**DA FARE**
Disponi in un elenco numerato le righe che vanno da quella contenente "Open the vimebook.com/fr link" fino a quella contenente "point(472,34)", entrambe comprese, tralasciando le righe vuote.

**DATI DEL COMPITO**
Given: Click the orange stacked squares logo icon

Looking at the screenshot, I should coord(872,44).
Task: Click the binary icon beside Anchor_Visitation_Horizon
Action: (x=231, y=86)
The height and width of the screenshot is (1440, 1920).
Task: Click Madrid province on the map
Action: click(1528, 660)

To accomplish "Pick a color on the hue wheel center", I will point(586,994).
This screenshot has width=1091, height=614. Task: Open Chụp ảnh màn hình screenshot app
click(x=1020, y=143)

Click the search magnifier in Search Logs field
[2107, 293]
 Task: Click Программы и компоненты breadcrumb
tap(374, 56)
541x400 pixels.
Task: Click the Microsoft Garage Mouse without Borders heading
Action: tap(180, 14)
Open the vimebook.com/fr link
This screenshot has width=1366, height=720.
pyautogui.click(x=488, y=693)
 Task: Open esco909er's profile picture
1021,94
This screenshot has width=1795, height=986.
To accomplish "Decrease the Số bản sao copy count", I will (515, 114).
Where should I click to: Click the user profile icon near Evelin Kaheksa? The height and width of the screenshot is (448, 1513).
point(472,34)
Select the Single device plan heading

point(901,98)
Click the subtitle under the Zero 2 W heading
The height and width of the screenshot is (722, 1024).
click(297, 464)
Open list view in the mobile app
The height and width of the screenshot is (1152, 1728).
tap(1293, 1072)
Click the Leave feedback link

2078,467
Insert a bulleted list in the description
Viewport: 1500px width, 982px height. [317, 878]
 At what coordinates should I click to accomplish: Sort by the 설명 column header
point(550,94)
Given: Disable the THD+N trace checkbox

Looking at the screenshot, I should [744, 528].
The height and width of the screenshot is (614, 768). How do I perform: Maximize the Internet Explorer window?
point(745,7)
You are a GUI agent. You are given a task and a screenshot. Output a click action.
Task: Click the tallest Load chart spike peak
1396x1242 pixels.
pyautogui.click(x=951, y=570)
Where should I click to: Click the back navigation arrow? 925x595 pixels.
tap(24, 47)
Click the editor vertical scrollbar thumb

**RISPOSTA COMPLETA**
1. Open the vimebook.com/fr link
2. This screenshot has width=1366, height=720.
3. pyautogui.click(x=488, y=693)
4.  Task: Open esco909er's profile picture
5. 1021,94
6. This screenshot has width=1795, height=986.
7. To accomplish "Decrease the Số bản sao copy count", I will (515, 114).
8. Where should I click to: Click the user profile icon near Evelin Kaheksa? The height and width of the screenshot is (448, 1513).
9. point(472,34)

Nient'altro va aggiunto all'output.